Now, when I try the same on a Fedora 32 machine, I see the GDB crash due to the stale
LWP still in the LWP list with no corresponding thread_info.  On this
machine, glibc predates the changes that make it possible to use libthread_db with
non-threaded processes, so try_thread_db_load doesn't manage to open a connection
to libthread_db, and thus we don't end up in linux_stop_and_wait_all_lwps, and thus
the stale lwp is not deleted.  And so a subsequent "kill" command crashes.

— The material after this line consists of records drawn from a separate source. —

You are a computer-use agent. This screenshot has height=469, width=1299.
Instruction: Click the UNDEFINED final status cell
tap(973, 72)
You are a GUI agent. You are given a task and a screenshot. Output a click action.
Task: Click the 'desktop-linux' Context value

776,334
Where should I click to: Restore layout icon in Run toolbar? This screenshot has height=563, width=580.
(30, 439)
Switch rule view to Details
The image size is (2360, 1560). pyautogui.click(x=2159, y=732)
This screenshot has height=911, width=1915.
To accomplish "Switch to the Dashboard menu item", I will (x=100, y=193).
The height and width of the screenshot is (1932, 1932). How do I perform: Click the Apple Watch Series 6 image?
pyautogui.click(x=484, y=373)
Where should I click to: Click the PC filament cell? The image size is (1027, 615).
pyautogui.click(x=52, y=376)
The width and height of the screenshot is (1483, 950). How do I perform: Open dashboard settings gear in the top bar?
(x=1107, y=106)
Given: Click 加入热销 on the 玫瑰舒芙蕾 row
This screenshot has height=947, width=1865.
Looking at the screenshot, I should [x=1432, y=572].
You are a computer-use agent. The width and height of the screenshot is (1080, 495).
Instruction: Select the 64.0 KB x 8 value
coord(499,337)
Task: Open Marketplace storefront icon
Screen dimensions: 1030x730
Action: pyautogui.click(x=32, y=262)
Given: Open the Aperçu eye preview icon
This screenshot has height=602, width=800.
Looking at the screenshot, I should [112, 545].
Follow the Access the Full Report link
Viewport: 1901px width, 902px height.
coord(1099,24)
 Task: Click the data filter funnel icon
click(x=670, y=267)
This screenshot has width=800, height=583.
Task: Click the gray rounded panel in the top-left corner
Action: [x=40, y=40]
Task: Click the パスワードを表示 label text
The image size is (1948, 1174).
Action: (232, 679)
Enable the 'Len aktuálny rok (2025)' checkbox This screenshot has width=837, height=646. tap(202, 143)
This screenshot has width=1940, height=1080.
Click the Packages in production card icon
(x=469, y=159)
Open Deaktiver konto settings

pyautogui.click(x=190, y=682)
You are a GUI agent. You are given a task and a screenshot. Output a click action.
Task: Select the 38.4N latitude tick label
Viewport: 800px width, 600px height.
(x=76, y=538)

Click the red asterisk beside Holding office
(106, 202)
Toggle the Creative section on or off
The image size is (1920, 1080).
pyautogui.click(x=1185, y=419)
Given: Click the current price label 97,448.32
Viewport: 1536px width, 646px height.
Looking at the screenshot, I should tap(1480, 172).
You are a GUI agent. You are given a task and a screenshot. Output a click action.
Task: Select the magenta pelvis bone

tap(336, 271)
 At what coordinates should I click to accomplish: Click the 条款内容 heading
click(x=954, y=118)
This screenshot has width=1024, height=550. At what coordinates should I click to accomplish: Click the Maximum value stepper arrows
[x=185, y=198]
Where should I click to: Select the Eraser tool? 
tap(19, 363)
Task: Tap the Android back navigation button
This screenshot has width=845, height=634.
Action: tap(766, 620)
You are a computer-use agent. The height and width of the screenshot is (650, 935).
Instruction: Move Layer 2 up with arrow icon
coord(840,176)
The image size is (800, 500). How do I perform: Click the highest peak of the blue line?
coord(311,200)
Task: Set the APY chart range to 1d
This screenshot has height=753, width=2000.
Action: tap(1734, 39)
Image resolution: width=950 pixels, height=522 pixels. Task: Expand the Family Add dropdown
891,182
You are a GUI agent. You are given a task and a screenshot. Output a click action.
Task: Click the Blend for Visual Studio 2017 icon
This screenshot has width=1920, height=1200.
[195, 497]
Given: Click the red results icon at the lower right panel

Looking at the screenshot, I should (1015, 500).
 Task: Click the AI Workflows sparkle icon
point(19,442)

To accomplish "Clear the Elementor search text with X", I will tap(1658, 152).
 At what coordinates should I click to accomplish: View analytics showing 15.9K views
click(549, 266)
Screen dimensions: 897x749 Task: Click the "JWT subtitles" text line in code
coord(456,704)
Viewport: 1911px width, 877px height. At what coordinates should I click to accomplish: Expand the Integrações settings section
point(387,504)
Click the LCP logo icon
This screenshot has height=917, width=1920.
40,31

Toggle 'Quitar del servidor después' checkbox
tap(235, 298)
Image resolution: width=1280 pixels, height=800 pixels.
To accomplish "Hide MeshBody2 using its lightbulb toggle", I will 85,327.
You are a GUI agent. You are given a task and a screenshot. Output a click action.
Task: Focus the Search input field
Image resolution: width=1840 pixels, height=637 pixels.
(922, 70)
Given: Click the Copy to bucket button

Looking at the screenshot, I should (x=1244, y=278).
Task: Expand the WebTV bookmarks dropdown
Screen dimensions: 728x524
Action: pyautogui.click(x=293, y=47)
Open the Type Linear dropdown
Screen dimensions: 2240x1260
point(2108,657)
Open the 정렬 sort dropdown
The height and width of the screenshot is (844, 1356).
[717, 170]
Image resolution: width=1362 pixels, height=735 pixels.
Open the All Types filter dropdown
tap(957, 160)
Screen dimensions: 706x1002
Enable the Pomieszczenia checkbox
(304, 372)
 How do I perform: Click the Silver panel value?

I wrote that patch originally on an Ubuntu 20.04 machine (vs the Ubuntu 22.04 I have now),
and it must be that that version also predates the glibc change, and thus behaves like
this Fedora 32 box.  You are very likely using a newer Fedora which has the glibc change.

> 
>>
>> The root of the problem is that when a non-leader LWP execs, it just
>> changes its tid to the tgid, replacing the pre-exec leader thread,
>> becoming the new leader.  There's no thread exit event for the execing
>> thread.  It's as if the old pre-exec LWP vanishes without trace.  The
>> ptrace man page says:
>>
>> "PTRACE_O_TRACEEXEC (since Linux 2.5.46)
>> 	Stop the tracee at the next execve(2).  A waitpid(2) by the
>> 	tracer will return a status value such that
>>
>> 	  status>>8 == (SIGTRAP | (PTRACE_EVENT_EXEC<<8))
>>
>> 	If the execing thread is not a thread group leader, the thread
>> 	ID is reset to thread group leader's ID before this stop.
>> 	Since Linux 3.0, the former thread ID can be retrieved with
>> 	PTRACE_GETEVENTMSG."
>>
>> When the core of GDB processes an exec events, it deletes all the
>> threads of the inferior.  But, that is too late -- deleting the thread
>> does not delete the corresponding LWP, so we end leaving the pre-exec
>> non-leader LWP stale in the LWP list.  That's what leads to the crash
>> above -- linux_nat_target::kill iterates over all LWPs, and after the
>> patch in question, that code will look for the corresponding
>> thread_info for each LWP.  For the pre-exec non-leader LWP still
>> listed, won't find one.
>>
>> This patch fixes it, by deleting the pre-exec non-leader LWP (and
>> thread) from the LWP/thread lists as soon as we get an exec event out
>> of ptrace.
> 
> Given that we don't have a test *right now* for this issue, and instead
> rely on a future patch not failing.  I wondered if there was any way
> that we could trigger a failure.
> 
> So I was poking around looking for places where we iterate over the
> all_lwps() list wondering which we could trigger that might cause a
> failure...
> 
> ... and then I thought: why not just have GDB tell us that the
> all_lwps() list is broken.
> 
> So I hacked up a new 'maint info linux-lwps' command.  It's not very
> interesting right now, here's the output in a multi-threaded inferior
> prior to the exec:
> 
>   (gdb) maintenance info linux-lwps 
>   LWP Ptid          Thread ID
>   1707218.1707239.0 2           
>   1707218.1707218.0 1           
> 
> And in your failure case (after the exec):
> 
>   (gdb) maintenance info linux-lwps 
>   LWP Ptid          Thread ID 
>   1708883.1708895.0 None      
>   1708883.1708883.0 1         
> 
> And then we can check this from the testscript, and now we have a test
> that fails before this commit, and passes afterwards.
> 
> And in the future we might find other information we want to add in the
> new maintenance command.
> 
> What are your thoughts on including this, or something like this with
> this commit?  My patch, which applies on top of this commit, is included
> at the end of this email.  Please feel free to take any changes that you
> feel add value.

I'm totally fine with such a command, though the test I had added covers
as much as it would, as the "kill" command fails when the maint command
would fail, and passes when the maint command passes.  But I'll incorporate
it.